At this point, the shihan passed over the champions up front and summoned me from the ranks. Karate etiquette demands stoicism, but the skepticism in the ranks was not entirely disguised.
“Kame,” he said. Kame was my far-from-fearsome handle in the dojo. English translation: Turtle. This wasn’t intended to evoke Gamera, the monster turtle who fought Godzilla in Japanese horror films. And all of this predated the Teenage Mutant Ninja Turtles. No, Turtle had been my boyhood nickname because I had a pet tortoise.
The tag proved apropos for an entirely different reason, a gift that revealed itself in the dojo: I could fall. Yes, my best asset was a durable back.
I know what you’re thinking: Anyone can fall, it’s just gravity. But you’re wrong. Breaking a fall is as complex as any offensive technique. You’re utterly exposed and in immediate danger of real physical harm. Your opponent has weaponized the ultimate blunt force object: the floor. In this instance with the shihan, a hardwood floor.

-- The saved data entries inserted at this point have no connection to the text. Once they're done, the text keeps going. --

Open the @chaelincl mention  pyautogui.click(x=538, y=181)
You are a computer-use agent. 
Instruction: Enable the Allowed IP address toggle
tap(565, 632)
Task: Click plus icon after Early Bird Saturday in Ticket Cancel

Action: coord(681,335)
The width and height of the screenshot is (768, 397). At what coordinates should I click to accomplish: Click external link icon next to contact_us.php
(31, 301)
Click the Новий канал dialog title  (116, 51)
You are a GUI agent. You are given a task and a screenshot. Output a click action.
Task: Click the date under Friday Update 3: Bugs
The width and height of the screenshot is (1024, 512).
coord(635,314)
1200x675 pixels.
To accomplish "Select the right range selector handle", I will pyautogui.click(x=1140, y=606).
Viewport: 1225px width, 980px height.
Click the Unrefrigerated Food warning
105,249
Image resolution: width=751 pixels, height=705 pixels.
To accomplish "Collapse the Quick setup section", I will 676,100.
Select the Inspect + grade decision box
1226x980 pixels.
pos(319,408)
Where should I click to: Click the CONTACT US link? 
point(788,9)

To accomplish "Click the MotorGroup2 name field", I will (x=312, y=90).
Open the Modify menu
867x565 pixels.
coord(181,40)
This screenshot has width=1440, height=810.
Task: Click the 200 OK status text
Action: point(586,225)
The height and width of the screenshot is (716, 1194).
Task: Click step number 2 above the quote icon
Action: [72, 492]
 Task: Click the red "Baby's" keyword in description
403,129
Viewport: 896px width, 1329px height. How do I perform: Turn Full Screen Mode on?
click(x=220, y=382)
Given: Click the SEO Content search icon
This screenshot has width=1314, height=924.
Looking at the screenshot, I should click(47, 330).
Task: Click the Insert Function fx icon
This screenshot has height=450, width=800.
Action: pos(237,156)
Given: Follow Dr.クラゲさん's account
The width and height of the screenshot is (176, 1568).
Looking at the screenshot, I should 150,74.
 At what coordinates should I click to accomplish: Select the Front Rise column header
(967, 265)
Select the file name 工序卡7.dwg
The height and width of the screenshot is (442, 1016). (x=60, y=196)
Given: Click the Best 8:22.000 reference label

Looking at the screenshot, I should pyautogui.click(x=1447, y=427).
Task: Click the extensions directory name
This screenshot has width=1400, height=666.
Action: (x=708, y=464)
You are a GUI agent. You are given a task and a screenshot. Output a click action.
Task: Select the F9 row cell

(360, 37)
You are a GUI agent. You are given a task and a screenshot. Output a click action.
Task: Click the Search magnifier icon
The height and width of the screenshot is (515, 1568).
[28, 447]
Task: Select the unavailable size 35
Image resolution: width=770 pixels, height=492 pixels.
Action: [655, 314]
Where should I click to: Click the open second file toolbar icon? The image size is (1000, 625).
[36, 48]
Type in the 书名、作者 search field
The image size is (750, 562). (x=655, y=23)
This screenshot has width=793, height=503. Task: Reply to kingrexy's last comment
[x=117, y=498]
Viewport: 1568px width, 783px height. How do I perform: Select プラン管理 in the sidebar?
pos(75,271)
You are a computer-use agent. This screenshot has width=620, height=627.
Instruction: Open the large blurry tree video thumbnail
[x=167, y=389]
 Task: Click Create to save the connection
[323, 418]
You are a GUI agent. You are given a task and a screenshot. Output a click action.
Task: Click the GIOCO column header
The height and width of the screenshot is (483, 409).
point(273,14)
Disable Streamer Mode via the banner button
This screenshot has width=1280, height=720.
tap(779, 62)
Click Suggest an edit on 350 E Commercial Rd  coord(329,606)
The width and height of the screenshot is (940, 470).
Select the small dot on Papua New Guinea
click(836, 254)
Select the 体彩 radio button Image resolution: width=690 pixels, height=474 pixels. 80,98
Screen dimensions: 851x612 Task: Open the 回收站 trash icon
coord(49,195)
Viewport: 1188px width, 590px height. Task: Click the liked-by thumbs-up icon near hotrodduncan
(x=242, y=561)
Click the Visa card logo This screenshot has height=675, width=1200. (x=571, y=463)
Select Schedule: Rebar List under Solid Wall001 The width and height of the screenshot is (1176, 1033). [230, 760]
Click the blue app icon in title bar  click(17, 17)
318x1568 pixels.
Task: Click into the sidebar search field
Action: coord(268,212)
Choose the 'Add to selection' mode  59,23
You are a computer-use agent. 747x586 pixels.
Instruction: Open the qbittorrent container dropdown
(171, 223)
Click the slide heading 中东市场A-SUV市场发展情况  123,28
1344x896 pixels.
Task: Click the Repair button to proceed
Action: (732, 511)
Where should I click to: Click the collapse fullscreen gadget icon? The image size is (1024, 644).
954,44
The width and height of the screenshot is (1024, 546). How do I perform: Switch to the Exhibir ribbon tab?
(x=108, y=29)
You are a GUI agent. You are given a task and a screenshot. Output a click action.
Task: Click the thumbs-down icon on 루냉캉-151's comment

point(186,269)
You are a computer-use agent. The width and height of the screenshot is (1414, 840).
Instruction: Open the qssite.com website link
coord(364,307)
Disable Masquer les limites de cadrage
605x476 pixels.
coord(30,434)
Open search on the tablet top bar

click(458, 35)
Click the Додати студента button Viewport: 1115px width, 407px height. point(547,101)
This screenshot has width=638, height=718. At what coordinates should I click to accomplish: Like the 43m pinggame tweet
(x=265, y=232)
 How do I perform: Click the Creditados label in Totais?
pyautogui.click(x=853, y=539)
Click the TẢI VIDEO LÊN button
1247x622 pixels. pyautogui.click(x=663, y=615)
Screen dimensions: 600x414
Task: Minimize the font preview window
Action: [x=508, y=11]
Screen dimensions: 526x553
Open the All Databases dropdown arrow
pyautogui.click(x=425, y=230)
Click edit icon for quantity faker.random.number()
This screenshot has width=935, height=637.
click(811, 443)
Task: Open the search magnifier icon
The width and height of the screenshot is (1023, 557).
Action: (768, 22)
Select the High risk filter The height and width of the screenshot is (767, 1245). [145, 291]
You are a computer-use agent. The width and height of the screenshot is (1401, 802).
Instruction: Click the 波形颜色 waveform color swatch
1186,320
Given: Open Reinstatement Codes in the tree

I spent many hours practicing break-falls, some from great heights. I did judo in grade school. In prep school, I routinely recreated Dick Van Dyke’s tumble over the footstool in the intro to his old TV show, a letter-perfect judo break-fall. I could have paid my way through school working as an adolescent stuntman.
I was 200 pounds back then and my break-falls produced thunderclaps, like sound effects laid over fight scenes in Enter the Dragon.
In hockey circles, they’ll say that a guy on the wrong end of a one-sided fight has been “rag-dolled.” In karate circles, they say nothing. Instead, they kneel and study the physics of bodies in motion.
All martial arts are a quest for beauty and transcendence. I found those not in doing karate but rather having karate done to me. I was honored to be tossed like a bag of wet cement by the shihan.
There was no looking down for a soft spot to fall, nor for the leg that would undercut my own. I had to properly simulate the fighting condition, willing myself unaware of my fate so that I didn’t reflexively start falling until I was actually being felled.
On my descent, I locked eyes with the shihan and grabbed a fistful of the sleeve of his gi. I had let him and gravity do their business and landed in position to counter. He might have been the only one in the room who recognized this, but no matter — it wasn’t about me, and I wasn’t brought up to compete.
The shihan let go of me. I sprang to my feet and assumed a fighting position. Once again I was thrown to the floor. And again. And 20 times more. Each time I broke my fall as if out of an ancient textbook, none the worse for wear.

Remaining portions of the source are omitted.